The Secretary General of the IDTC asked members to affirm their commitment to horse welfare by pledging to adhere to a list of 15 Principles.
1. Assure that essential individual indicators for animal welfare are met based on the 5 domains of 1. nutrition 2. physical environment 3. Health 4. interactions with environment, other
animals, humans and 5. Mental state. These factors should not be resource based or limited.
2. Commit to respect every horse equally regardless of its use (breeding, recreation, or sport) and ensure that training and performance objectives are consistent with the individual’s genetic potential, temperament, and development.
3. Commit to the need for ongoing training of the horse, its rider and all its handlers to achieve the best possible interaction between horse and man.
4. Recognize that the horse is a social, sentient, and neotenic animal and be alert to the physical, emotional, and intellectual implications of these characteristics.
5. Appreciate the character-building, emotional, and physical benefits of dealing with horses especially for young people and those with mental or physical disabilities.
6. Commit in training to utilize natural behaviors to enhance the horse’s ability to understand the human objective.
7. Accept the responsibility for the wellbeing of the horse throughout its entire life including after its sporting career has ended and until death.

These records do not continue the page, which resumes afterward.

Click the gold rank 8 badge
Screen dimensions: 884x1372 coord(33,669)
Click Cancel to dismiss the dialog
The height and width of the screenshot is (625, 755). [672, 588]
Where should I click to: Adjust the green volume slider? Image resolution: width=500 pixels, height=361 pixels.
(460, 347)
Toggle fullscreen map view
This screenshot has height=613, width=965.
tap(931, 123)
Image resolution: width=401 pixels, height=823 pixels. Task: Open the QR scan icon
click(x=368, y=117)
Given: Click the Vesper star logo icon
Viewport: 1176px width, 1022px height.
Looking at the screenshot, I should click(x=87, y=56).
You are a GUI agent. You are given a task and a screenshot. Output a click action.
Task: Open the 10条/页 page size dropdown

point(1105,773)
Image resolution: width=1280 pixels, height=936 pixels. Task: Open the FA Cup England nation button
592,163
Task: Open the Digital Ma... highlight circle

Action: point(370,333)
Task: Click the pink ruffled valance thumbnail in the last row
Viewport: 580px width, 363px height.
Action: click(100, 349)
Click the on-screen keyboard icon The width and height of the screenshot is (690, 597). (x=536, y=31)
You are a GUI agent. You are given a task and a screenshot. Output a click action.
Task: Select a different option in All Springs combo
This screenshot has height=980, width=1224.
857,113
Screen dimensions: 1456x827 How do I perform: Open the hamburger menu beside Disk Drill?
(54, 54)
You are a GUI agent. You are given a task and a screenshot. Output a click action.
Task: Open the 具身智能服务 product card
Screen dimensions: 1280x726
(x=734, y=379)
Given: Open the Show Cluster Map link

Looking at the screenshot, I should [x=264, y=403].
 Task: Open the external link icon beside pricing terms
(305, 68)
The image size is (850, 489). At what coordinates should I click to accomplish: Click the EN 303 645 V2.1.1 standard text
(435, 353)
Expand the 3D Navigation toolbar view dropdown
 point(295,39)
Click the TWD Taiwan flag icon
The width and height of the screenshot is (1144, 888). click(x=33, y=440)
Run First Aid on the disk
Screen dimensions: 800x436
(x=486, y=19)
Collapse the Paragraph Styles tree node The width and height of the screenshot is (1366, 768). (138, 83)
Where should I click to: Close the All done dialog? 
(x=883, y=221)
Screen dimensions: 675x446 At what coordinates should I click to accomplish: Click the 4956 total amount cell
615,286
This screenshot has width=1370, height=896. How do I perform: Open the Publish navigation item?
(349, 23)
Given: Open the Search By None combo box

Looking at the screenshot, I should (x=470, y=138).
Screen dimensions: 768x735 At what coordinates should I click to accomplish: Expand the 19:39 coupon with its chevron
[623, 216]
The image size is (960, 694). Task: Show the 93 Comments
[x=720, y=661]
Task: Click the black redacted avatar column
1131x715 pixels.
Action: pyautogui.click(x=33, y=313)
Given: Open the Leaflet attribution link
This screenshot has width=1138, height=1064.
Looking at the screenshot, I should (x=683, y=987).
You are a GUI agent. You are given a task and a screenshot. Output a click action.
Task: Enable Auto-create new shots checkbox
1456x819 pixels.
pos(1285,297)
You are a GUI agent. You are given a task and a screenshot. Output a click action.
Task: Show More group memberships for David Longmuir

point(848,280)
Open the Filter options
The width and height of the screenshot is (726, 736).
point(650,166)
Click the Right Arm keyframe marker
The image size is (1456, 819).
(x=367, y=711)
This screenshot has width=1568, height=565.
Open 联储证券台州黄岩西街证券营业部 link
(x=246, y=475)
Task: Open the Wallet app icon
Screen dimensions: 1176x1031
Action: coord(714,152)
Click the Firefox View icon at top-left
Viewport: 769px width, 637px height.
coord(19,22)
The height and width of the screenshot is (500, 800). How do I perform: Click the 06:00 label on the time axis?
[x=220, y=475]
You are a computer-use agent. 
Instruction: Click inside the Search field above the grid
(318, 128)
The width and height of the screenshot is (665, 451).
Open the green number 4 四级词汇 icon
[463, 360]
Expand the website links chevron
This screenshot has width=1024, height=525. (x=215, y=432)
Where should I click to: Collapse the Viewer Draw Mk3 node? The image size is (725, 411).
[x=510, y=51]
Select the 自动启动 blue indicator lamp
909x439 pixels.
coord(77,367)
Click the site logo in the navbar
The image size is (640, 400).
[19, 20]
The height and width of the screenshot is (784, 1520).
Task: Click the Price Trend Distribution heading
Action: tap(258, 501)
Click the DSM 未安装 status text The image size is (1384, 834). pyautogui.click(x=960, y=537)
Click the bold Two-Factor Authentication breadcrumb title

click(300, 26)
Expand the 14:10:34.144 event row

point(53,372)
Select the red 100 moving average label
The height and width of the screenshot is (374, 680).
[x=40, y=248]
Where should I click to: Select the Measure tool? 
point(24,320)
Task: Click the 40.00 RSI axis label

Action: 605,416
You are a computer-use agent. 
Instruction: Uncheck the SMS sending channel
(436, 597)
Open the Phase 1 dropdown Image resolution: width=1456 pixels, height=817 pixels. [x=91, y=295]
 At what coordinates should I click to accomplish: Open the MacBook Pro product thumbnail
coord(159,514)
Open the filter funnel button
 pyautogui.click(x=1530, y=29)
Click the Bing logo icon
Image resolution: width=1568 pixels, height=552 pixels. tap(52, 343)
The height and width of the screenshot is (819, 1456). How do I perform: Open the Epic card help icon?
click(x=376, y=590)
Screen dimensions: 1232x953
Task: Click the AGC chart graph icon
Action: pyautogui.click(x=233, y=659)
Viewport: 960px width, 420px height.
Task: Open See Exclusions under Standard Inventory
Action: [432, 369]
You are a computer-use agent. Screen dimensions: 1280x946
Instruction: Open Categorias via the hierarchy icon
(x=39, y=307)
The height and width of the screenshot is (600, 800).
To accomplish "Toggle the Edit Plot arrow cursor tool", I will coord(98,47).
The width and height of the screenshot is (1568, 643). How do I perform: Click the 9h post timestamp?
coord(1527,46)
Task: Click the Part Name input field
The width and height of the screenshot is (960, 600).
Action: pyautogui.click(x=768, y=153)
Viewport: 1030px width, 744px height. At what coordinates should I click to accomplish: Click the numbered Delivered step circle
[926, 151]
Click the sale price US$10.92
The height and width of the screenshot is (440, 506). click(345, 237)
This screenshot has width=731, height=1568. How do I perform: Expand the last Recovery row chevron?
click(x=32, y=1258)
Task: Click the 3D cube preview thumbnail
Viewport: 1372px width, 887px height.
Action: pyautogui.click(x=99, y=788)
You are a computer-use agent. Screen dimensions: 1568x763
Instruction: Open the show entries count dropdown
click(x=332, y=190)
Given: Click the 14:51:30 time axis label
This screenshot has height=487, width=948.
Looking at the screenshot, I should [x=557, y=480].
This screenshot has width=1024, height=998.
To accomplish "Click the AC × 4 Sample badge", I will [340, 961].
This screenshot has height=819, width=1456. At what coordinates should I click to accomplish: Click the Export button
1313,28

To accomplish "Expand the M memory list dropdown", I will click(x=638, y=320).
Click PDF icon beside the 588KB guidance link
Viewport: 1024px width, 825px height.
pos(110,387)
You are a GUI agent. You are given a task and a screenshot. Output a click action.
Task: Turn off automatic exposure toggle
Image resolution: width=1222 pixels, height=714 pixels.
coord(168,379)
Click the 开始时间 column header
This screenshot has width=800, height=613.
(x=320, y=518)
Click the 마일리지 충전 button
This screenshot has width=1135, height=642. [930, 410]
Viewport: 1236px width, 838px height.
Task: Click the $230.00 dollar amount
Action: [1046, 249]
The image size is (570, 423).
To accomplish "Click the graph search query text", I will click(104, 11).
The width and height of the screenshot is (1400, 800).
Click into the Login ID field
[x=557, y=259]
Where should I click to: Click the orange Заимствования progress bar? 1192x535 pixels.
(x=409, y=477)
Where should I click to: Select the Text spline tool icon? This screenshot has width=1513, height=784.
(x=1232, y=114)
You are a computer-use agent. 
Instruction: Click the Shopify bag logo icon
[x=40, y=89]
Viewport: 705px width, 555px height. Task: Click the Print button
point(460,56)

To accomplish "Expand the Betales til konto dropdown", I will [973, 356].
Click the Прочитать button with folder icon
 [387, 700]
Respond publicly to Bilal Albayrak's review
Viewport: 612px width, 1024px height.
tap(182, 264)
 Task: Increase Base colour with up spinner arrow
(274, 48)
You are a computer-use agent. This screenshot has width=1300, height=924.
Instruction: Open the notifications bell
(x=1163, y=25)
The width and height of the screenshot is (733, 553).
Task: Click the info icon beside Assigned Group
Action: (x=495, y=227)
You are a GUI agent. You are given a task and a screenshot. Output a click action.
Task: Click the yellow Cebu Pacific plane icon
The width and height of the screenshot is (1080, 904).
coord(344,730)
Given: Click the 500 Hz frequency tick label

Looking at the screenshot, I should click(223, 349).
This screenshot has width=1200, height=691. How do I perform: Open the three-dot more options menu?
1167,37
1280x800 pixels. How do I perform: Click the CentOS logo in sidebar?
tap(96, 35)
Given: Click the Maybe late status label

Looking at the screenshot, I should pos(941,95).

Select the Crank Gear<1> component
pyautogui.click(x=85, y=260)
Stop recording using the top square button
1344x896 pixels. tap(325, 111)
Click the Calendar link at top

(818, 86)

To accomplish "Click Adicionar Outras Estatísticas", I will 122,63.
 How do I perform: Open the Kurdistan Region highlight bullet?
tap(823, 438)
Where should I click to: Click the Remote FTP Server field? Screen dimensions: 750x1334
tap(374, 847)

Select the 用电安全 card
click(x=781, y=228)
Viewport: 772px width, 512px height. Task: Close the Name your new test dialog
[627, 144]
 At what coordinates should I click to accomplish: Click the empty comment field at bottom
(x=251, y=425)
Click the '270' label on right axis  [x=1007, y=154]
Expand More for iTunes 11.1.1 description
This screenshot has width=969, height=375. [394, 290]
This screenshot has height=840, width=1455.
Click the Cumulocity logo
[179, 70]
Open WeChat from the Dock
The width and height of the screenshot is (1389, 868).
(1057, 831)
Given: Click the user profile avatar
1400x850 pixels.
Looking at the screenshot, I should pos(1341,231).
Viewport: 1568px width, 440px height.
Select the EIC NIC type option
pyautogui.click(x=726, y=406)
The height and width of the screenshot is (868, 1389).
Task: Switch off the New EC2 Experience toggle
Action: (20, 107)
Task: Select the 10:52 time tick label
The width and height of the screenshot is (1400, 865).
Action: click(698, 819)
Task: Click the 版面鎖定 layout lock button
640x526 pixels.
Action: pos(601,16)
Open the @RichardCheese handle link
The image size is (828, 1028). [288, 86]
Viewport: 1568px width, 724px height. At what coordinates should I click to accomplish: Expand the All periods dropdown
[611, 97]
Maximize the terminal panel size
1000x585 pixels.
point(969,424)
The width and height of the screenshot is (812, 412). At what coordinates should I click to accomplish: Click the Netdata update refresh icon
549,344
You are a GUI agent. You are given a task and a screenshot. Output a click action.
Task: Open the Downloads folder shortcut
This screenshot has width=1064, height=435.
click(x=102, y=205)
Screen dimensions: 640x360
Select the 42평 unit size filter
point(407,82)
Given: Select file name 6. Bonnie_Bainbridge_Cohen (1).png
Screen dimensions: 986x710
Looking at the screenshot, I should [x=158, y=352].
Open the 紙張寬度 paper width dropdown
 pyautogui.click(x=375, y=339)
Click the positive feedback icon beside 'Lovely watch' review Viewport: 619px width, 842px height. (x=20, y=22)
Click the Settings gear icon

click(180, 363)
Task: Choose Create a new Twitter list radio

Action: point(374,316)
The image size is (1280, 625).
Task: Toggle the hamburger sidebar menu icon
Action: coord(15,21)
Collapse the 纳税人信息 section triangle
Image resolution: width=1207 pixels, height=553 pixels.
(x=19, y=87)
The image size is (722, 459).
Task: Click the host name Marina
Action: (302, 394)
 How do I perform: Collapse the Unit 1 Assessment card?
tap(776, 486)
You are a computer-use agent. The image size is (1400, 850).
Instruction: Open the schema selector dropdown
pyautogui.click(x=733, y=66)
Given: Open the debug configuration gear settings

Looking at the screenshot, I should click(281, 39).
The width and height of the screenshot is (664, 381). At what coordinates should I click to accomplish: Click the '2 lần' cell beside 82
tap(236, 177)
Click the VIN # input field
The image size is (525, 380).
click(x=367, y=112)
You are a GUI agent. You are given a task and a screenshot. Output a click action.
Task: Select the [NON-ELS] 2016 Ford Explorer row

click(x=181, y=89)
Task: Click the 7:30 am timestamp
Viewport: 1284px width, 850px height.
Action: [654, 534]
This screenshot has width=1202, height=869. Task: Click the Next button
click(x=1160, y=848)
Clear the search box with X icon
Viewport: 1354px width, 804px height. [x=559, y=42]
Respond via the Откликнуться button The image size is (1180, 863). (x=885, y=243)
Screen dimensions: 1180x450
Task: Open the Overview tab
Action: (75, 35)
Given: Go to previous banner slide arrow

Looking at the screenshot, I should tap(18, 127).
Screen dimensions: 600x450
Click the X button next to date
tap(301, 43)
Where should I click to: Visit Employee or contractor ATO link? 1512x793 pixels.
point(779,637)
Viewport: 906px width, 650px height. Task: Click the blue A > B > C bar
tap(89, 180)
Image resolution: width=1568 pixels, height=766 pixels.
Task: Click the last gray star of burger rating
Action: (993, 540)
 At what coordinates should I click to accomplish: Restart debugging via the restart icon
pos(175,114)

All decisions must be made in the best interest of the horse, informed by the most recent advice available.
8. Promise never to discipline out of anger or frustration.
9. Pledge strict adherence to all anti-doping regulations and procedures
10. Ensure prompt and appropriate treatment in case of injury or illness.
11. Dutifully display characteristics of good sportsmanship and strive to present equestrian sport favorably at competitions.
12. Require that all regulations related to horse welfare are based on sound scientific evidence and are scrutinized and approved by the FEI Veterinary Committee. Recognize
knowledge regarding horses and their wellbeing is incomplete and be open-minded to new scientific evidence.
13. Commit to being transparent and proactive. Demonstrate a willingness to engage with all stakeholders (including the public) to enhance understanding of equine welfare and
recognize the legitimacy of differing opinions.
14. Appreciate and disseminate the history of the horse and the role it plays in our cultural heritage.
15. Enhance the positive contributions of equestrian sport to people and the environment.

Ronan Murphy identified the need for a strategy for dressage.  He welcomed participation by all stakeholders in the development of this strategy and announced that there would be a meeting including all stakeholders in the early part of 2024 to initiate work.